Incredibly, DOE is still pushing this turky through Congress, with construction costs alone approaching $10 billion. Poor management has already pushed the cost of one part of the complex at Savannah River Site to $5 billion--five times the original estimate.

Nuclear Sausage

The Los Alamos National Laboratory can now make about 10-20 new bomb cores each year. But they want to build a brand new factory that can pump out bombs like sausages--up to 80 a year. It is not at all clear why. Bomb cores don't wear out very quickly. We currently have thousands expected to last 85 to 100 years.

Current cost estimates for the new bomb factory are close to $6 billion--10 times the original estimate. Delaying construction would save $100 million this year. Killing it could save $3-5 billion total.

Gravy Boats

The Navy's 14 nuclear-armed subs will easily carry us through the next two decades. But plans to buy 12 brand new subs are already underway. This is far more than we need. We could go down to 8 boats now, buy only 8 of the new ones, and with almost 200 warheads on each sub, still have more than enough hydrogen bombs based at sea to destroy most nations on earth. As Rep.
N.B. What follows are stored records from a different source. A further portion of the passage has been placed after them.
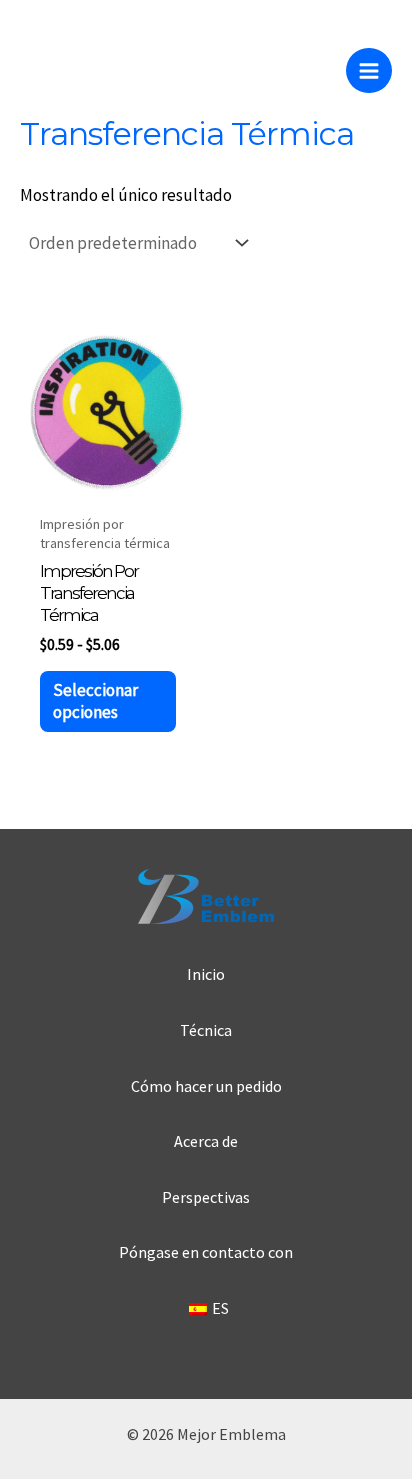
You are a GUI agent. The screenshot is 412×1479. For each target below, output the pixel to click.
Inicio (206, 974)
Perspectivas (206, 1197)
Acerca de (206, 1141)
Ed Markey (D-MA) and 64 of this colleague wrote the Supercommittee, "America no longer needs, and cannot afford, this massive firepower." Delaying this program and getting smarter about how we deploy our submarines could save a total of $123 billion.

Lazy Circles in the Sky

We now have long-range bombers that can reliably carry nuclear payloads well past 2030. But the Air Force is already proposing a brand new bomber. Senator Tom Coburn (R-OK) wants to delay this plane plan, saving almost $4 billion in research and development.

He is in good company. The Office of Management and Budget says "current aircraft will be able to meet the threats expected in the foreseeable future" and that we need more time to "develop a better understanding of the requirement and to develop the technologies most suitable for a long-range bomber." Canceling this plan altogether would save at least $50 billion in procurement costs.

Some choices are hard. These are not. Killing these four turkeys will go a long way towards trimming the fat in the nuclear budget menu.